Exercise inputs:
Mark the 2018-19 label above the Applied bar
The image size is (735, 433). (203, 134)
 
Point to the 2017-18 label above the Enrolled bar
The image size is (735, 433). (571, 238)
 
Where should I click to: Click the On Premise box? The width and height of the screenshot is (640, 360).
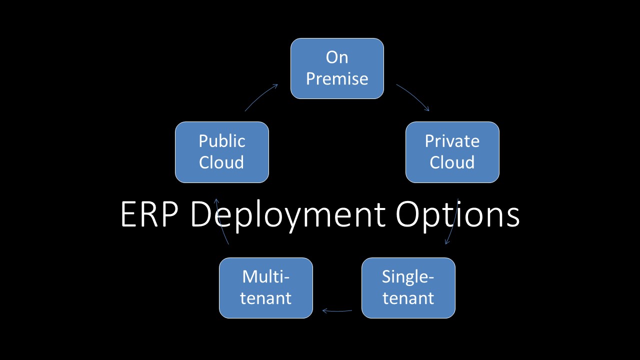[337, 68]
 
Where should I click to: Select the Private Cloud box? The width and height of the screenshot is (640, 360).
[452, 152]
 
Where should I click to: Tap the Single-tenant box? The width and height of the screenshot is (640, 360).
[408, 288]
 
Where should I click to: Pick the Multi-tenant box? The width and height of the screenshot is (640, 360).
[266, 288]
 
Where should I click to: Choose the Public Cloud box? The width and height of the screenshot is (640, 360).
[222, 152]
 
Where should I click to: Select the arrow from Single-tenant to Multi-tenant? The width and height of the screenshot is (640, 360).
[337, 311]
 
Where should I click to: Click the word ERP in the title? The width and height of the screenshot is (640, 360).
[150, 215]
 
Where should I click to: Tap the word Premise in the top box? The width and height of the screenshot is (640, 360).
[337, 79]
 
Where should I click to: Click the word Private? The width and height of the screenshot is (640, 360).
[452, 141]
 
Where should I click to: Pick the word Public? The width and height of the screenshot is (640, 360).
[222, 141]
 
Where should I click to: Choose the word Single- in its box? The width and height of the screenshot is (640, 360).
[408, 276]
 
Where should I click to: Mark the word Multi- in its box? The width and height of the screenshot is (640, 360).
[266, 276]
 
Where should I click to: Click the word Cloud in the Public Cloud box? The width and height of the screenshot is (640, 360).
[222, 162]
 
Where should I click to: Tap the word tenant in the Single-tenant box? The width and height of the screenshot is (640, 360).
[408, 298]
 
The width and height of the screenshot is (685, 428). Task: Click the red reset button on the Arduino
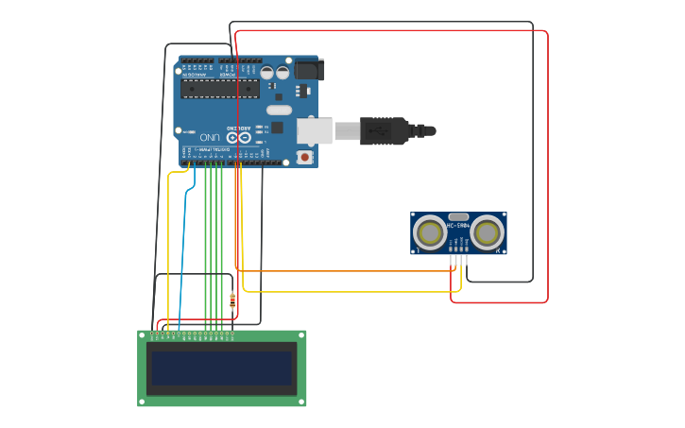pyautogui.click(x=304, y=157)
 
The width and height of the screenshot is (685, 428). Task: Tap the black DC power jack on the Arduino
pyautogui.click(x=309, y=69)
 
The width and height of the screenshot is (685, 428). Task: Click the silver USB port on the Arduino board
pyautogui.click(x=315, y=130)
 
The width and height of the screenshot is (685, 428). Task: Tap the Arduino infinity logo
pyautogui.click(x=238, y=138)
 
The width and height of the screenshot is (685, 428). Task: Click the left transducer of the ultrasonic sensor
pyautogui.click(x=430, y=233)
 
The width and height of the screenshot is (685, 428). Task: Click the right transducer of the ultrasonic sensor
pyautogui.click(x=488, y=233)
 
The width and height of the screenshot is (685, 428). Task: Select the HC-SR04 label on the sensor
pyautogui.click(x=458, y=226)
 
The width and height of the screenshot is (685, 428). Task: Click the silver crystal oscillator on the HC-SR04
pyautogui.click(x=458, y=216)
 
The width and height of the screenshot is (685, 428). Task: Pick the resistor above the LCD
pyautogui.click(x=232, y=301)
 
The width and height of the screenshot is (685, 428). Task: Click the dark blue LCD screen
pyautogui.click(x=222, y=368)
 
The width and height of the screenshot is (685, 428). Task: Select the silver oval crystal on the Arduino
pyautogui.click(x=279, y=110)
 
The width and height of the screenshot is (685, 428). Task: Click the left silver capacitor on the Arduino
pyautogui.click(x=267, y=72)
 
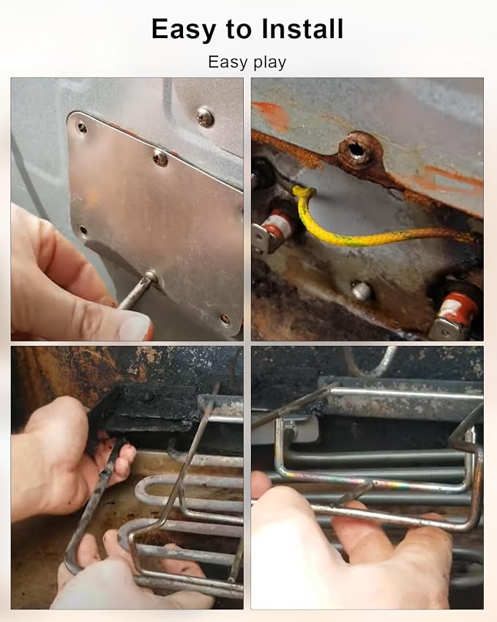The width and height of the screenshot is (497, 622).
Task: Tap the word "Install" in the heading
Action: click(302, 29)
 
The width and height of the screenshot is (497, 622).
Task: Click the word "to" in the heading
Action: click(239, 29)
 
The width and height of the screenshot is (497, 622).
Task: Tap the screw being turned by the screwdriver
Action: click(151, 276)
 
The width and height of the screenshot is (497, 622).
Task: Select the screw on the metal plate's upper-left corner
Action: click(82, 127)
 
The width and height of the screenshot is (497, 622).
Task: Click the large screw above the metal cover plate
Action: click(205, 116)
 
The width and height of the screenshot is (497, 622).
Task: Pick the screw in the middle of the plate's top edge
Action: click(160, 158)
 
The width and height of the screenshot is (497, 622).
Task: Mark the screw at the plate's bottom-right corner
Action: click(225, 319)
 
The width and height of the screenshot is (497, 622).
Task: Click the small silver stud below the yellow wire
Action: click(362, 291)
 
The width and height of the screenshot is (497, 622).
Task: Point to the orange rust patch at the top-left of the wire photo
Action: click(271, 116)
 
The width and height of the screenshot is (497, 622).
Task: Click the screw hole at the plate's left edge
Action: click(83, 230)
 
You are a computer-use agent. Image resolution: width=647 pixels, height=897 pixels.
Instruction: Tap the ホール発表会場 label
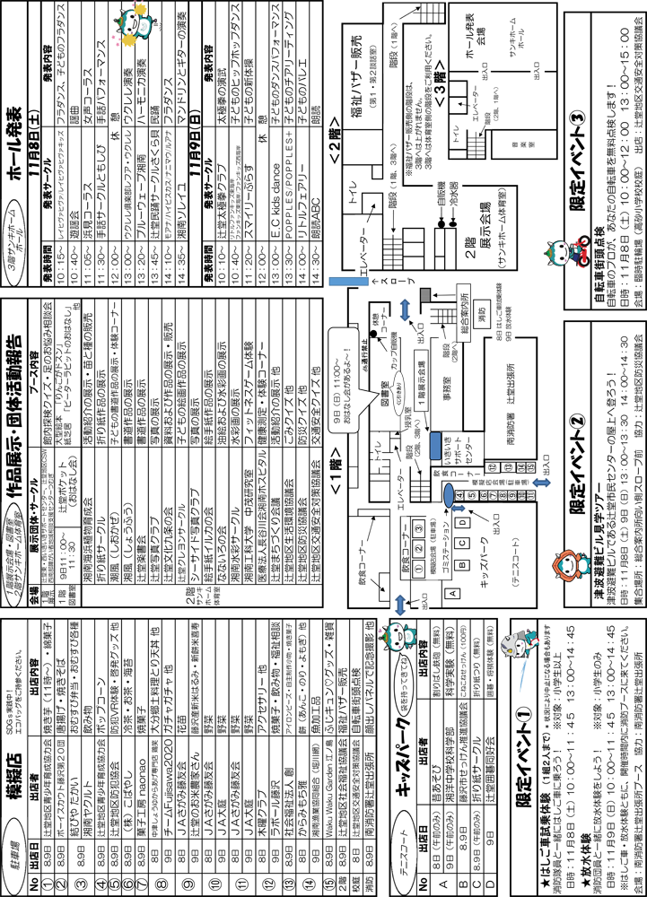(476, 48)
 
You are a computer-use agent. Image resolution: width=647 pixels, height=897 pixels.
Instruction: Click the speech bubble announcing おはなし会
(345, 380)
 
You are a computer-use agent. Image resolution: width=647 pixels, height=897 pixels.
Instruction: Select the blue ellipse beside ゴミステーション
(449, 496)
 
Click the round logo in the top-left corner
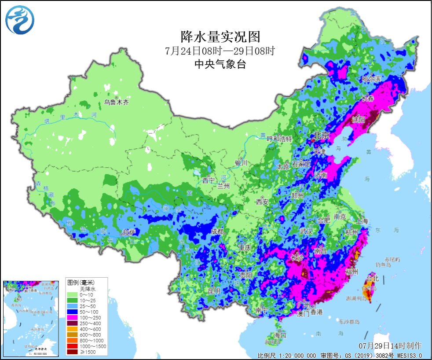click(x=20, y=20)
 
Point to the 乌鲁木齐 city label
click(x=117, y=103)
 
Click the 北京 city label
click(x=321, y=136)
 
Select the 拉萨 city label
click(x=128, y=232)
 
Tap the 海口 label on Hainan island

==

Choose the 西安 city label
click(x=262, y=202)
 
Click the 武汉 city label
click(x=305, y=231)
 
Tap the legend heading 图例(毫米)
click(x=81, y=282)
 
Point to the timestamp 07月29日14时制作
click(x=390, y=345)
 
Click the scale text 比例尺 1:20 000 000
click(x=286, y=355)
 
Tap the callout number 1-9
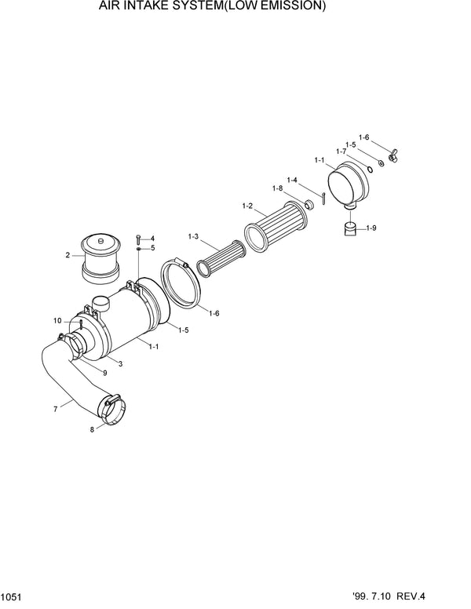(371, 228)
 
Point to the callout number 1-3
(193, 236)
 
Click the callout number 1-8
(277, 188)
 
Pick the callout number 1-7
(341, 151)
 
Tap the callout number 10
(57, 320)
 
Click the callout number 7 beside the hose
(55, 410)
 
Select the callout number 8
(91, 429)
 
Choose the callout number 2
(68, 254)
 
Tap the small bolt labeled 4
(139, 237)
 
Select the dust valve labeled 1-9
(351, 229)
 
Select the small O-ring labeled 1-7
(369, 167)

---

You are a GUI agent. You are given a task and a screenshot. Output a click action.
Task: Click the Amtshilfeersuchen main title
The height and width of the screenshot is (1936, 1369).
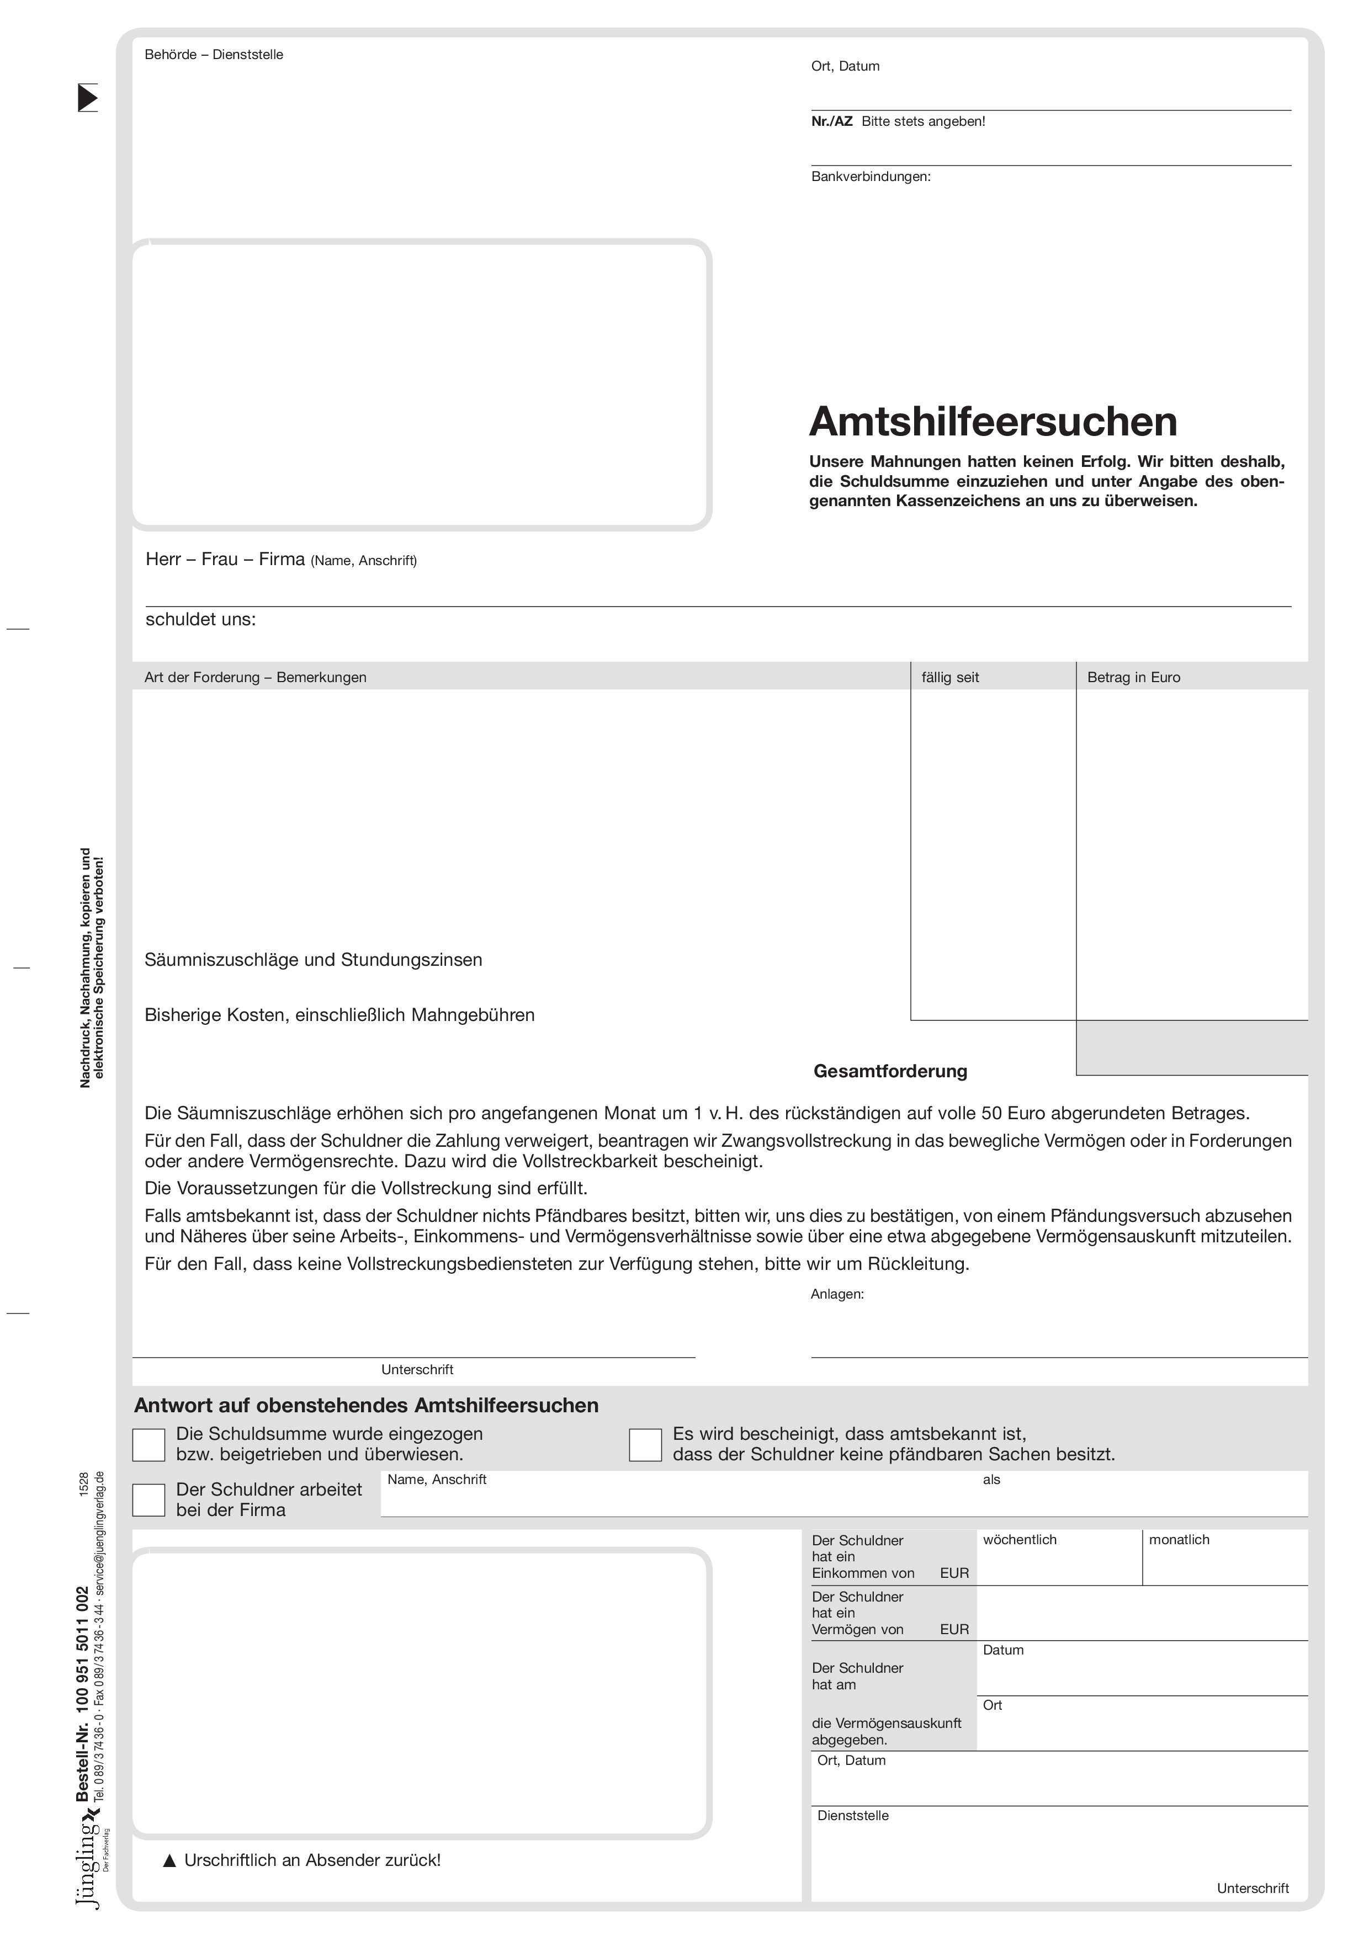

Requirements: Please pick out every line in the entries above that contains the word "ultrasonic", matching case exactly, and copy each of those lines.

Exercise output:
The width and height of the screenshot is (685, 428). Task: Click the left transducer of the ultrasonic sensor
The width and height of the screenshot is (685, 428). Task: Click the right transducer of the ultrasonic sensor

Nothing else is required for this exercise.